What concerns me most about Mr. Romney’s comments is how they feed the anti-Semitic stereotype that Jewish people are good at making money and obsessed with profit.  The corollary of this racist attitude, of course, is that Palestinians are, by nature, lazy and unproductive.  Both stereotypes are at best uncharitable and at worst dehumanizing.

I’m old enough to remember Southerners opine that “nigras” (that was the polite term back then) were incapable of higher education and high achievement.  Looking back, I shudder to think that otherwise kind, faithful Christians could believe such bunk.  I also remember a church meeting during which an elder spoke of “Jewing down” a bid from a contractor.  He was, quite properly, chastised by his brothers and sisters in Christ.
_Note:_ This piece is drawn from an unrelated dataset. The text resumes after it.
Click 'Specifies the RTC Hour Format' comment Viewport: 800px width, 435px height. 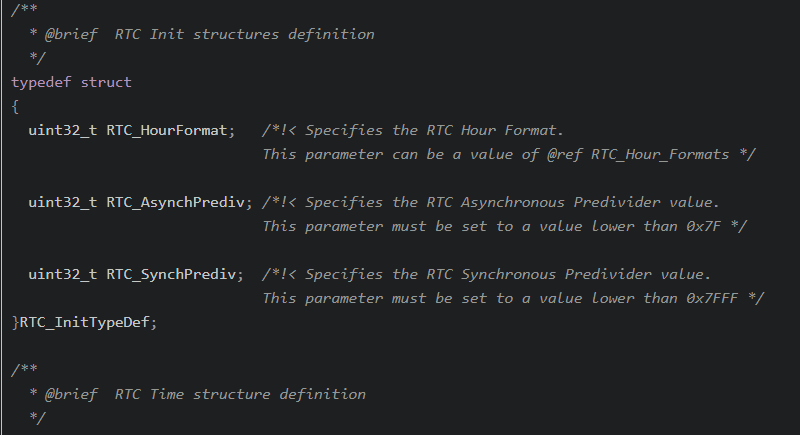point(434,131)
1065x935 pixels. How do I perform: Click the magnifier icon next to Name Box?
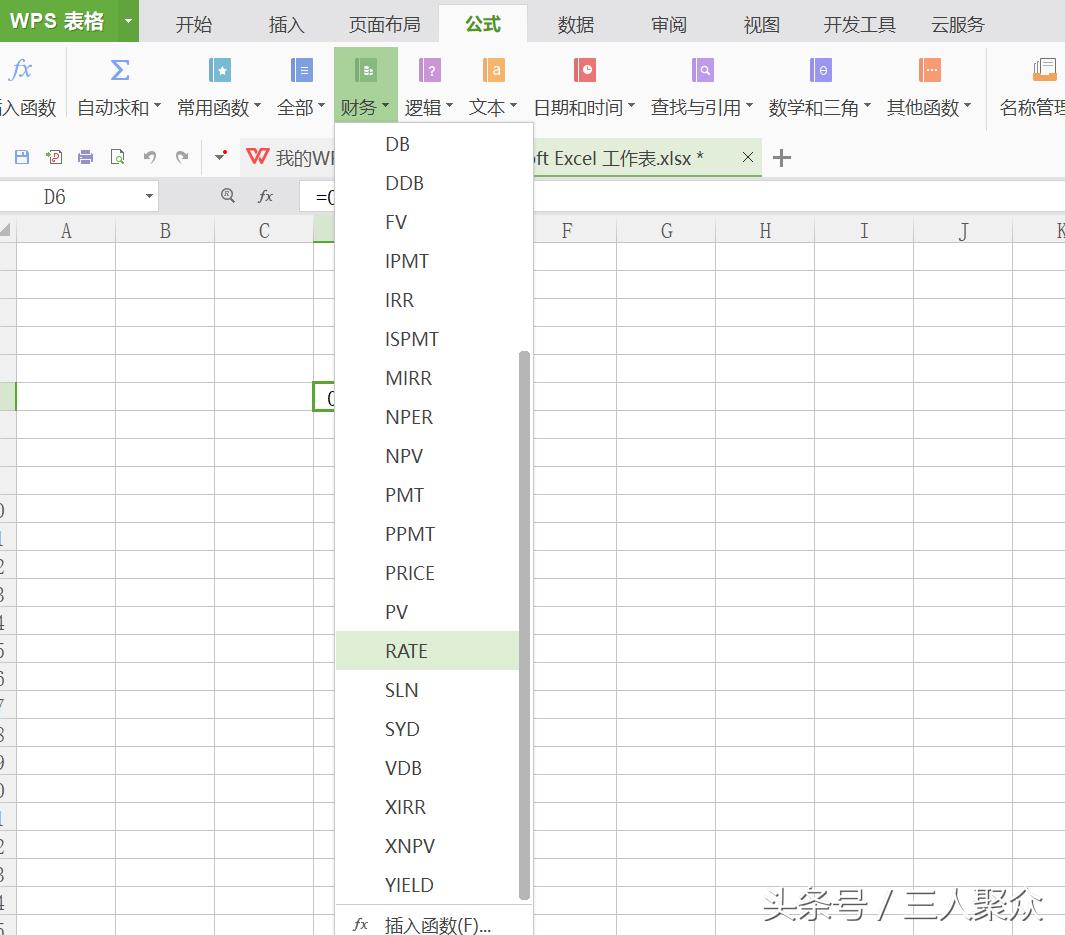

Anyone who has been to Israel has to admire way the Israelis have brought forth the abundance of the land.  I still can’t get over the sea of banana groves near the Sea of Galilee.  On the other hand, I have Christian friends who travel to Israel to help with the olive harvest because Palestinian farmers don’t have access to olive groves that have been in their families’ possession for generations.  The point is, the Israeli-Palestinian relationship is profoundly, maddeningly complicated.

I certainly don’t have the solutions.  But I am convinced that slightly-veiled racial stereotypes are not helpful.